Boom and other former EPA staff working with EPN, founded in 2017 to counter deregulatory actions under the first Trump administration, held a briefing to outline what’s at stake for communities across the country if Congress approves drastic cuts in the agency’s budget as part of next year’s appropriations bill.
The Trump administration proposed slashing the EPA’s $9 billion budget by 55 percent, but Congress is considering less drastic cuts as part of the Interior, Environment and Related Agencies Appropriations Act.
As lawmakers consider the agency’s budget in the coming weeks, EPN experts said, they face a stark choice: protect Americans from environmental harms or leave them without a watchdog when pollution or chemical accidents occur.
Though both chambers proposed cuts, EPN praised the Senate’s bipartisan proposal as more responsible.

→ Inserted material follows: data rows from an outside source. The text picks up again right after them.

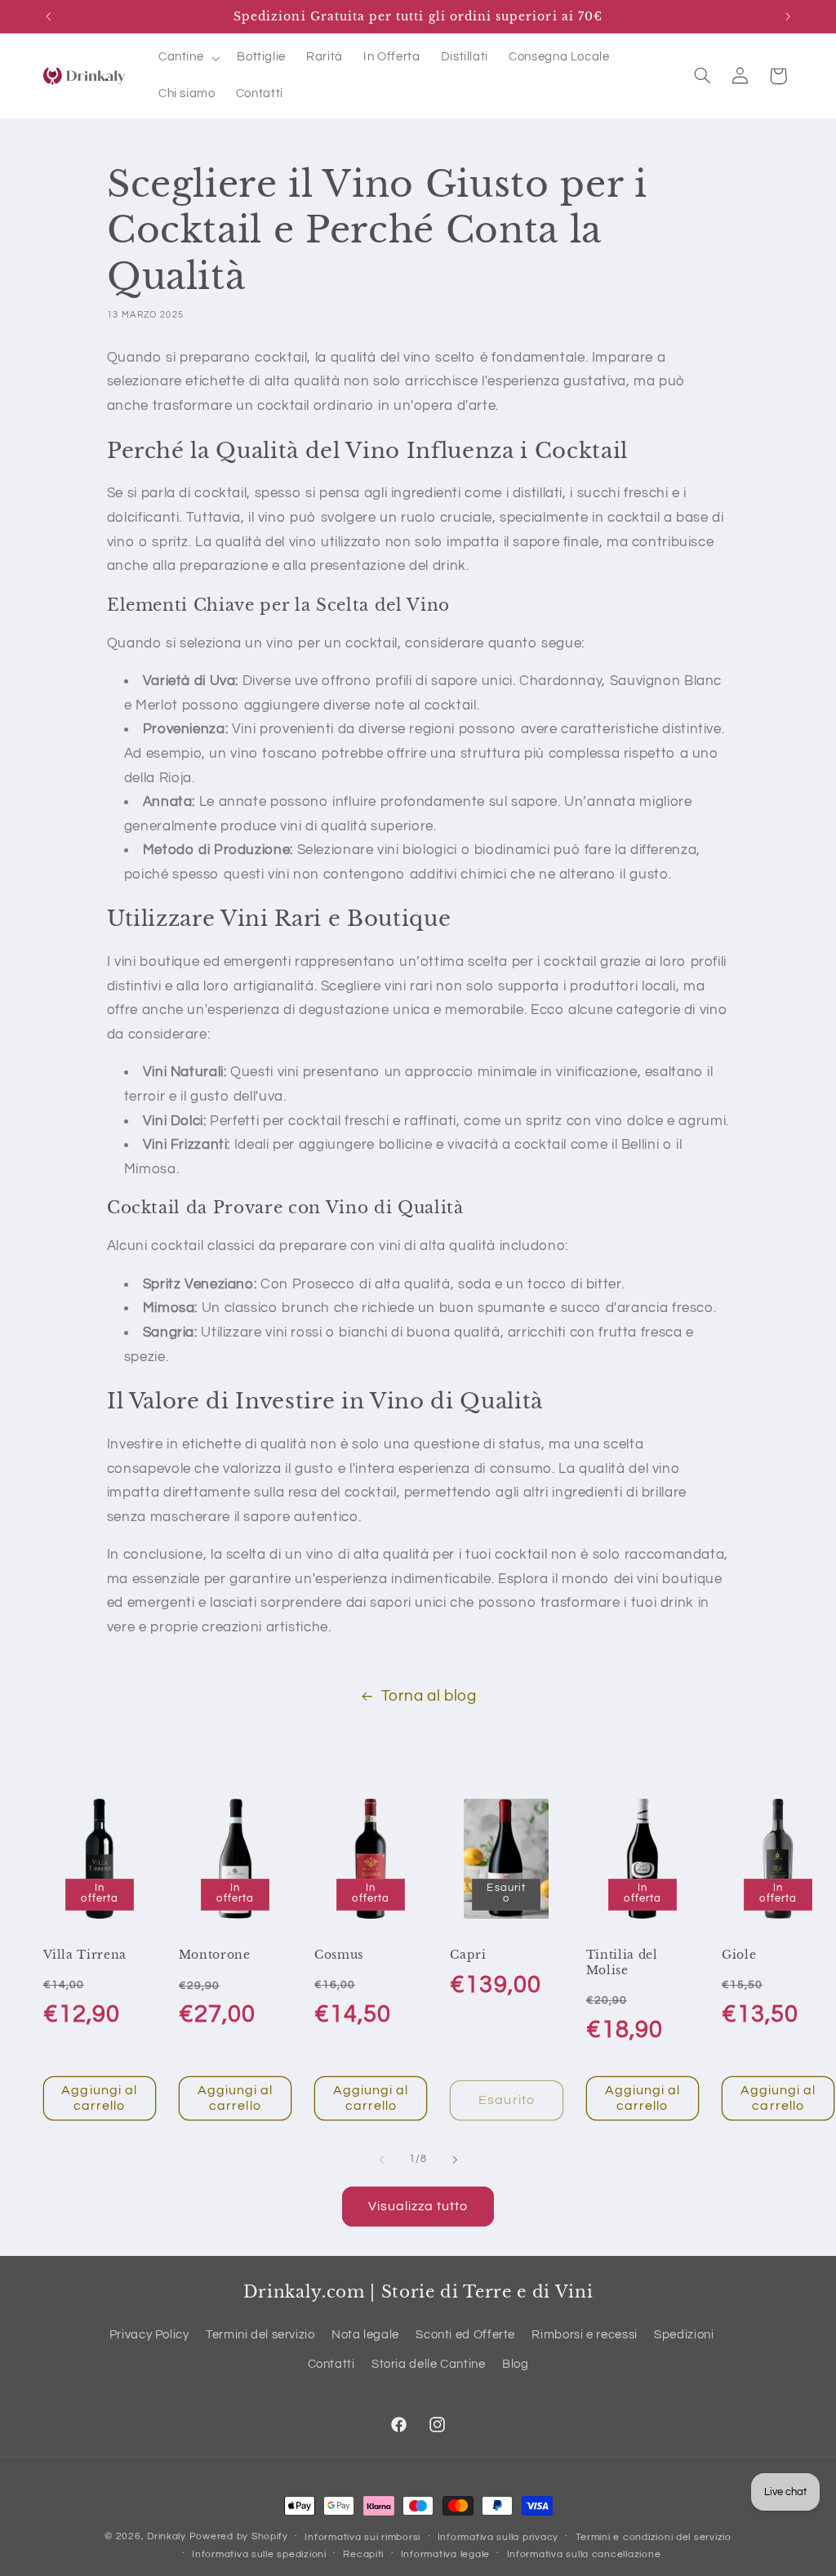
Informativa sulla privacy (498, 2537)
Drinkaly (166, 2536)
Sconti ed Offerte (465, 2335)
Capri (468, 1954)
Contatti (331, 2364)
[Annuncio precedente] (48, 16)
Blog (515, 2364)
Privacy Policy (149, 2335)
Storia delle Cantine (428, 2364)
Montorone (215, 1954)
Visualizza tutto (418, 2206)
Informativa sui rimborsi (362, 2537)
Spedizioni (684, 2335)
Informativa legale (445, 2554)
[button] (187, 58)
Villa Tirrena (85, 1954)
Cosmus (338, 1954)
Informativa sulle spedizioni (259, 2554)
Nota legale (365, 2335)
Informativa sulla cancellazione (584, 2554)
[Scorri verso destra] (455, 2160)
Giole (739, 1954)
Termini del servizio (260, 2335)
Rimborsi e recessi (584, 2335)
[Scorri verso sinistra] (381, 2160)
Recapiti (363, 2554)
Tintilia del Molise (622, 1962)
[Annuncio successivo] (788, 16)
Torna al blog (429, 1696)
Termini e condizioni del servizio (654, 2537)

The Senate would reduce the agency’s budget by about 5 percent, while maintaining critical capacity for science, health and safety. It would halt the administration’s steps to close the agency’s Office of Research and Development (ORD); protect funding to states for clean water and sewage projects, brownfields restoration and other programs; and direct the agency to maintain core functions.
The House’s proposed 23 percent cut would slash enforcement funding, hobble critical scientific research capacity and eliminate more than 60 percent of state funding that communities rely on to keep their drinking water safe, Boom said.
“Passing the Senate approach would send a clear message that the serial shutdown of EPA must be reined in, that congressional intent must be followed, and that Americans still expect guardians on the job protecting their health and safety,” said Boom, who as a senior advisor at EPA helped launch a pilot program to support communities transitioning from fossil fuel economies.